Various tricks have been used to improve their capability in that latter area, including techniques known as long short-term memory (LSTM) and gated recurrent units (GRU). All in all, however, classical neural networks are still ill-equipped for any sort of real natural-language processing, the authors say.
So, what they did was to base their neural network on mathematical vectors, instead of on the multiplication of matrices (which is classical neural-network approach). This is very deep math territory but, essentially, the system represents each word in the text by a vector — lines of a certain length, orientation, and direction — created and altered in a multidimensional space. Encyclopaedia Britannica defines “vectors, in mathematics, as quantities that have both magnitude and direction but not position,” listing velocity and acceleration as examples.
The network used each vector subsequently, as words were being read, to modify a starting vector. The final vector or set of vectors is then translated back into a string of words. The name the team gave this approach, thankfully, is much easier to wrap your head around: RUM (rotational unit of memory).
“RUM helps neural networks to do two things very well,” says Preslav Nakov, a senior scientist at the Qatar Computing Research Institute and paper co-author. “It helps them to remember better, and it enables them to recall information more accurately.”
RUM was developed to help physicists study phenomena such as the behavior of light in complex engineered materials, the team explains. However, the team soon realized that “one of the places where […] this approach could be useful would be natural language processing.”
Artificial summaries
Soljačić, says he recalls a conversation with Mićo Tatalović, a former Knight Science Journalism fellow at MIT, a former editor at New Scientist magazine, and co-author of the study, who said that such a tool would be useful for his work as an editor trying to decide which papers to write about. Tatalović was, at the time, exploring AI in science journalism as his Knight fellowship project.
“And so we tried a few natural language processing tasks on it,” Soljačić says. “One that we tried was summarizing articles, and that seems to be working quite well.”
As a proof-of-concept, the team ran the same research paper through a conventional (LSTM-based) neural network and through their RUM-based system, asking them to produce short summaries. The end results were dramatically different. RUM can read through an entire research paper, not just it’s abstract, and summarise its content. The team even ran the present study through RUM (they were probably just showing off at this point).

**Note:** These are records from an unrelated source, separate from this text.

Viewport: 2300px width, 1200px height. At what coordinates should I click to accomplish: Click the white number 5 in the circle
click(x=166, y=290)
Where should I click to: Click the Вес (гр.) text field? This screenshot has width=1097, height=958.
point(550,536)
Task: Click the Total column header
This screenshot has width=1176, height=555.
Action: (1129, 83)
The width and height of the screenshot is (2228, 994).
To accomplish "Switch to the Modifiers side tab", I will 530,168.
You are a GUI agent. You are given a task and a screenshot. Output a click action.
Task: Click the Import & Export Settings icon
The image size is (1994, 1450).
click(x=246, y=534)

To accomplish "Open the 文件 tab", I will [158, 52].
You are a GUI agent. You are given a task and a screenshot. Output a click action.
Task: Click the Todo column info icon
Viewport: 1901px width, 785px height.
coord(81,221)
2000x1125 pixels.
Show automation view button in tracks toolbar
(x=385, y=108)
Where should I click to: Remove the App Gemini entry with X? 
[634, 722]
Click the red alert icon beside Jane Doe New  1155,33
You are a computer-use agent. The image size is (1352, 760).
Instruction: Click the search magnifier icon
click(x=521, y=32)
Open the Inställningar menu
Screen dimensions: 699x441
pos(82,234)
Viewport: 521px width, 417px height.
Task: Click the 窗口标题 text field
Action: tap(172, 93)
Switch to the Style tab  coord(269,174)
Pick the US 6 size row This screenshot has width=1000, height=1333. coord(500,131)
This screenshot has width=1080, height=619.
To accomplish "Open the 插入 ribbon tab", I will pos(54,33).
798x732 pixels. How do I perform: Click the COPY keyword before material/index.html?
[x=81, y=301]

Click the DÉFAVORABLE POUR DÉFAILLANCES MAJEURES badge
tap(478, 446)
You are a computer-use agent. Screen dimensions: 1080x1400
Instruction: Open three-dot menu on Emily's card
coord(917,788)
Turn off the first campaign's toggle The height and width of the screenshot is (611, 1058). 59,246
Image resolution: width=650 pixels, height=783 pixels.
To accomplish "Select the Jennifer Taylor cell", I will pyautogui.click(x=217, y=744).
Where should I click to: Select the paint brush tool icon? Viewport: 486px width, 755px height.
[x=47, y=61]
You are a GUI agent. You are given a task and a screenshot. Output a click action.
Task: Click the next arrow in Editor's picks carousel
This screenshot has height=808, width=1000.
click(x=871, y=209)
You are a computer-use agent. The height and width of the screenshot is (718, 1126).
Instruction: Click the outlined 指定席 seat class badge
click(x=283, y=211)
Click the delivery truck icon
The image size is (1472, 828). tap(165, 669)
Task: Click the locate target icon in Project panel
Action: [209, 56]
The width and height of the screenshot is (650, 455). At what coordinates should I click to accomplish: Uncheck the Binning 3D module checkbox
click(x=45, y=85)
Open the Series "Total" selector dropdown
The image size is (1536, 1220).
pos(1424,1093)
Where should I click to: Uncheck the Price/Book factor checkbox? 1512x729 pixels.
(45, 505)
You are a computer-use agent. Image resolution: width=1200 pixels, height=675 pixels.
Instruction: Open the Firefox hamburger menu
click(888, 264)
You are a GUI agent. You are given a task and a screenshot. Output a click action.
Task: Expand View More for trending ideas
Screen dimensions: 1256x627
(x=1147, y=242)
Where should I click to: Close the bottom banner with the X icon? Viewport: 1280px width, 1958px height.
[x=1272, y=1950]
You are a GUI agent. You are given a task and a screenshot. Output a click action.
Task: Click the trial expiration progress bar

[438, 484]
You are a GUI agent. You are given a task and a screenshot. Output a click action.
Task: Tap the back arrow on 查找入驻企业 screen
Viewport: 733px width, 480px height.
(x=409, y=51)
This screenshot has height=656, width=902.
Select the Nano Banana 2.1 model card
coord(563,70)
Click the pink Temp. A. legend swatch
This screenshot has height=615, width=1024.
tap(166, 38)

Here’s the summary produced by the LSTM system:
‘”Baylisascariasis,” kills mice, has endangered the allegheny woodrat and has caused disease like blindness or severe consequences. This infection, termed “baylisascariasis,” kills mice, has endangered the allegheny woodrat and has caused disease like blindness or severe consequences. This infection, termed “baylisascariasis,” kills mice, has endangered the allegheny woodrat.”
Here’s the one the RUM system produced:
“Urban raccoons may infect people more than previously assumed. 7 percent of surveyed individuals tested positive for raccoon roundworm antibodies. Over 90 percent of raccoons in Santa Barbara play host to this parasite.”
Here’s the neural network’s summary of the study we’re discussing:
“Researchers have developed a new representation process on the rotational unit of RUM, a recurrent memory that can be used to solve a broad spectrum of the neural revolution in natural language processing.”
You guys like my coverage better, though, right? Right…?
The paper “Rotational Unit of Memory: A Novel Representation Unit for RNNs with Scalable Applications” has been published in the journal Transactions of the Association for Computational Linguistics.